All UK city map prints at 98types start from £3. Sizes range from A6 (small, card-sized) to A3 (large statement piece). The buy 3 get 1 free offer means 4 city map prints cost the price of 3 — a Great Britain gallery wall from just £9.
Are UK city map prints a good housewarming gift?
Yes — a city map print of someone's hometown, university city or the city they've just moved to is one of the most personal and meaningful housewarming gifts you can give. It's specific, it's useful as wall art, and it connects a home to the places that matter. All 98types prints arrive on museum-grade 260gsm paper, ready to frame, with same-day dispatch before 3pm for last-minute gifts.
What size city map print should I buy?
For a single statement piece: A3 (30x40cm). For a gallery wall of multiple cities: A4 (20x30cm) for each print, with consistent frames. For a desk or shelf display: A5 (15x20cm). All 98types UK city map prints are available in A6, A5, A4 and A3, with a framed 20x25cm option also available for select cities.
Which UK cities are UNESCO World Heritage Sites?
Three cities in this guide have UNESCO World Heritage Site status: Bath (the entire city, for its Roman baths and Georgian architecture), Canterbury (Canterbury Cathedral, St Augustine's Abbey and St Martin's Church), and Edinburgh (Old and New Town). Each city has a 98types street map print available from £3.
How fast is delivery for UK city map prints?
Order before 3pm for same-day first class dispatch from our Camden Market studio in London NW1. Royal Mail First Class typically delivers the next working day to mainland UK addresses. Digital download versions are also available for all city map prints — instant access to print at home or at any print shop.
Do you have European city map prints as well?
Yes — 98types has an extensive European city maps collection covering Paris, Rome, Amsterdam, Barcelona, Prague, Lisbon, Vienna, Madrid, Dubrovnik and many more. The same museum-grade print quality and buy 3 get 1 free offer applies.
What is the best UK city to visit in 2026?

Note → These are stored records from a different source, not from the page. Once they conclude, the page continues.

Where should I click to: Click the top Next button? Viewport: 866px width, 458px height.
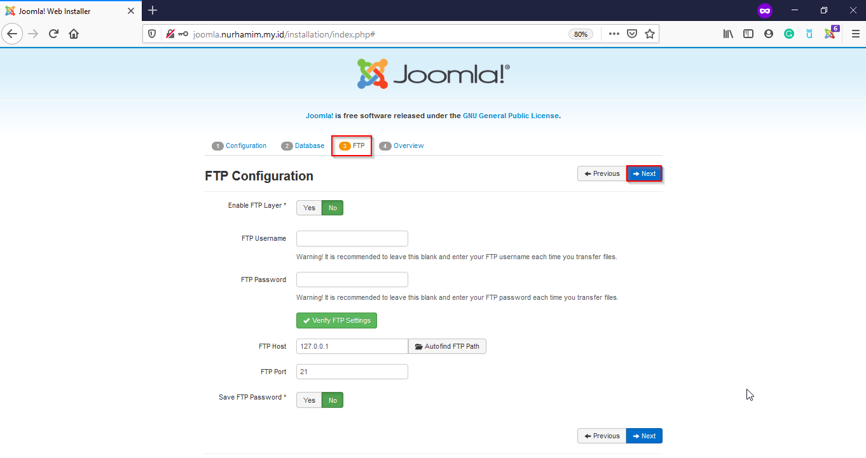(x=644, y=173)
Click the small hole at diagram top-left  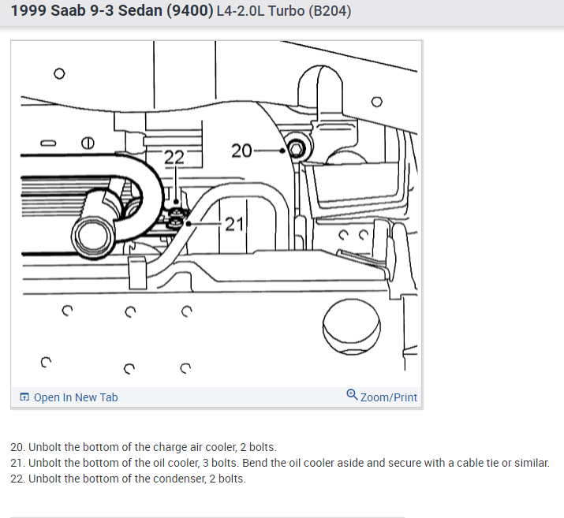pos(59,73)
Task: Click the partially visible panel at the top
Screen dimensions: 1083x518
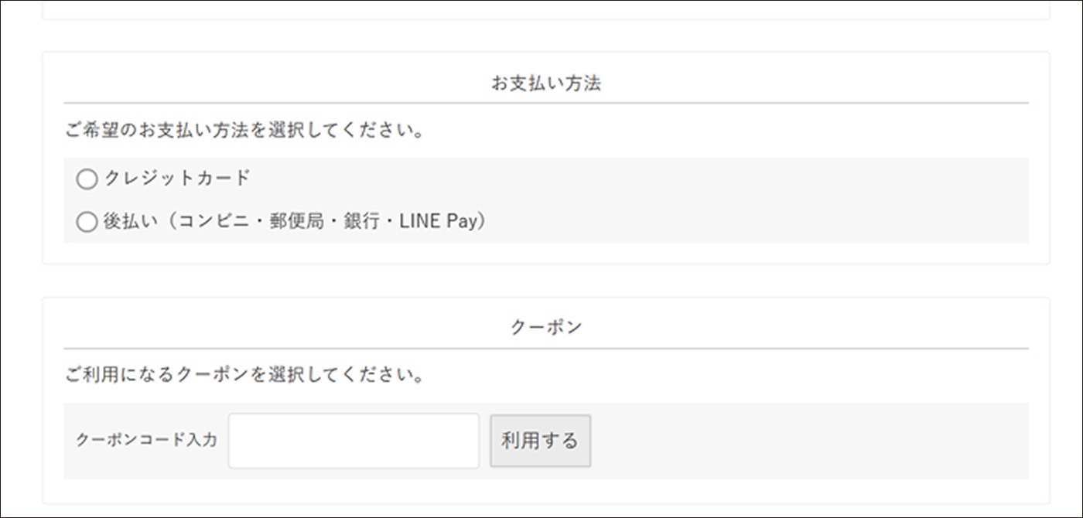Action: pyautogui.click(x=545, y=10)
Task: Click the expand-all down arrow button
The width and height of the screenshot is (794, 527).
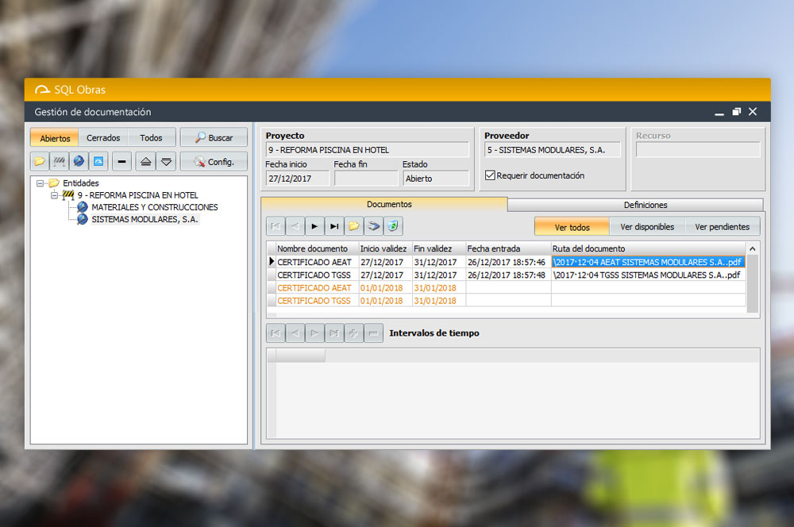Action: click(166, 162)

Every city in this guide merits a visit — but for first-time UK visitors, the unmissable combination is London + Edinburgh + Bath. Together they represent Roman, Georgian and medieval Britain, plus two of the world's greatest capital cities, all reachable by rail. For the culturally adventurous: Liverpool + Manchester + Sheffield form the northern England music and culture triangle. For those who love nature and history: York + Newcastle + Edinburgh via the east coast main line covers 2,000 years of British history from Viking to Roman to Georgian.